James went on: “I would suggest that at least two people…be set to work on a history of the Indian people in Trinidad and Tobago. This would give the conditions under which they came here, with a section on the conditions under which they lived in India. Then section by section would be told the manner in which they have lifted themselves, until there would be a full, detailed and accurate description of their place in the population today.”

Nearly 60 years have passed. What has changed?

I conspicuously lack James’ formidable intellect, but I too, when I was high commissioner to India, recommended to Port of Spain that a history of the Indian presence in this country be written. No reply came. That was more than 40 years ago.

And since then I have more than once addressed the race issue in TT. For instance, I said in a Central Bank speech: “[I speak as a citizen]…who is of the opinion that we are far from being in crisis but that if so many citizens…complain of alienation and marginalisation and being second class, we have a problem, and that we must face that problem squarely and deal with it…

“We must acknowledge that a problem exists, and that hand-wringing and appeals will not make it go away. We must deal with it, and we must make a start by communicating better and by speaking to one another instead of shouting at one another. If we remain within our separate bunkers, there will be no solution. Rather, there will continue to be the megaphone diplomacy and the fretfulness that have become a characteristic of recent exchanges, and that run the risk of leading only to a redrawing of the battle lines and a hardening of attitudes. In such an atmosphere, we all lose.

“If this is a plural society, our school curricula must reflect this, assuming they do not already. The dominant Christian majority – and religion cuts across race in this country – must take into consideration the susceptibilities of the smaller religious denominations. There is no state religion here. We must constantly bear in mind that ‘multi-racialism’ does not necessarily mean ‘non-racialism,’ and that cheerful references to our ‘rainbow country’ do not a nation make. We have to work at building our nation …We must remember that there is no single culture here. We must move towards what Lloyd Best calls ‘not just a sharing of space but a making of space and a bending backwards to accommodate and even to adopt the values of the Other…’”

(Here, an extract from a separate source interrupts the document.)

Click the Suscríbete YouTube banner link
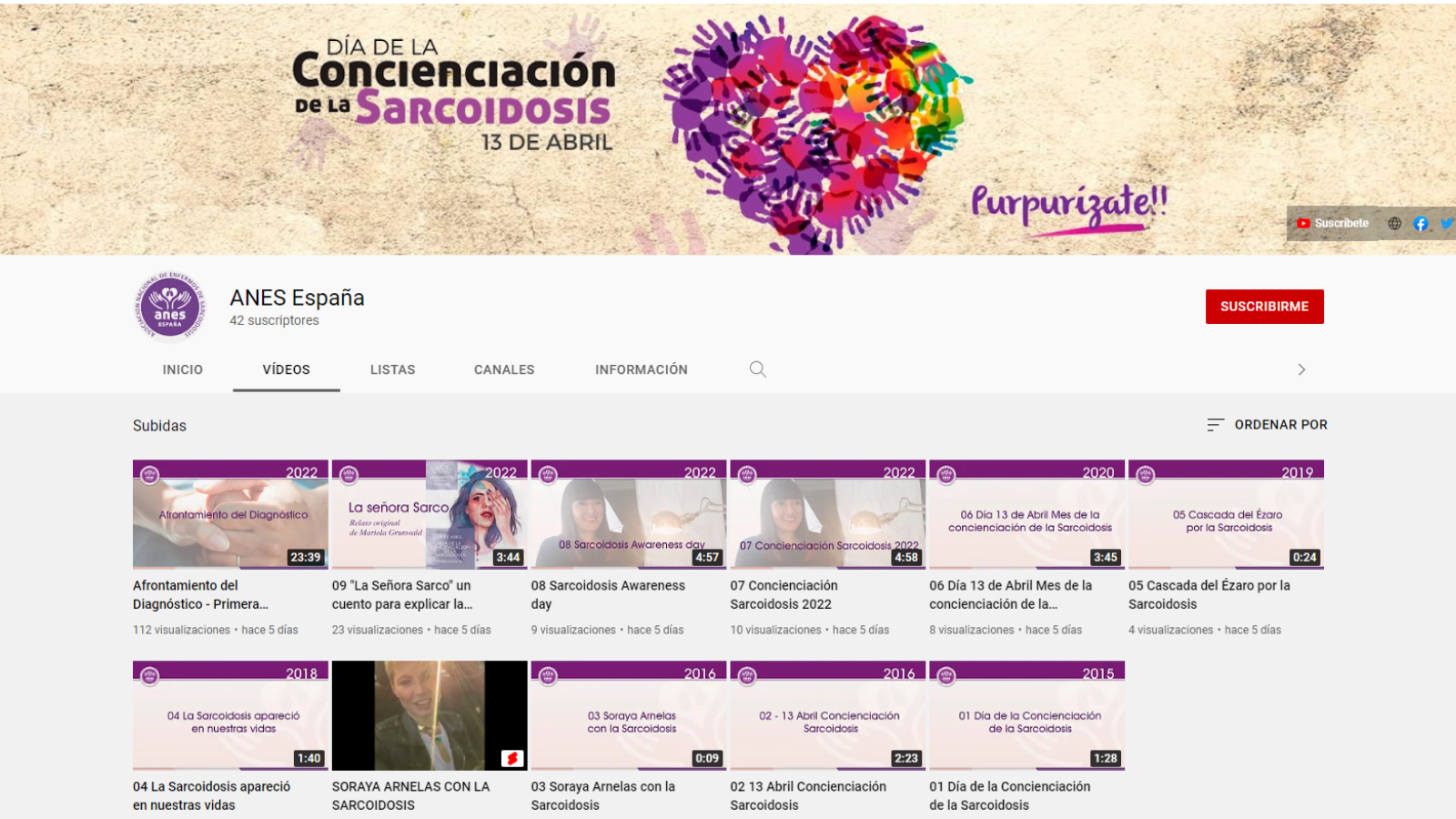1456x819 pixels. pyautogui.click(x=1332, y=223)
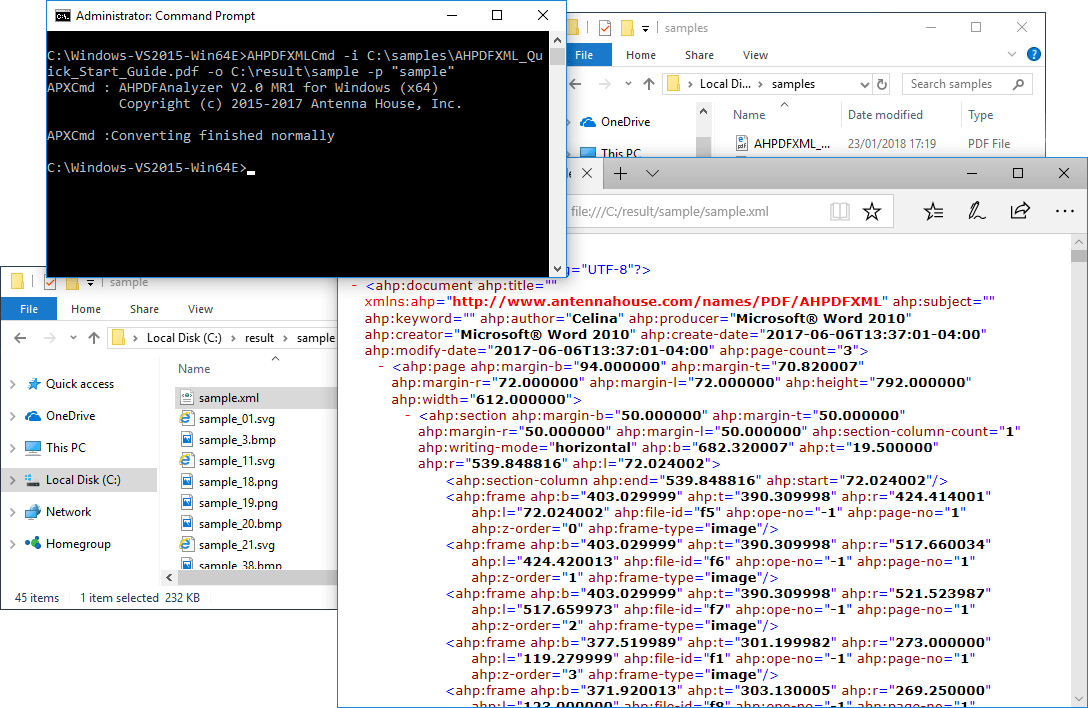Viewport: 1088px width, 708px height.
Task: Collapse the ahp:section XML node
Action: tap(408, 415)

That was May 1990, 30 years ago. What has changed?

David Abdulah is now calling for a series of public conversations on race, class, religion and culture, with the aim of societal improvement. And he advocates, as a top priority, changes in the school curricula. The PM joins him in calling for curriculum reform. After the focus of our immediate past minister of education on penmanship – penmanship! – we might yet be entering the 21st century.

Even before seeing Abdulah’s intervention, I had asked someone to ascertain whether the UWI St Augustine campus would be prepared to host ongoing, countrywide public discussions (these days, virtual) on the social issues disturbing us. I have heard nothing, and I shall be approaching the Inter-Religious Organisation.

Enough talk. Enough hollow hymns and ineffectual genuflections to wobbly deities like “all-ah-we-is-one” and “every-creed-and-race-finds-an-equal-place.” It is past time for action.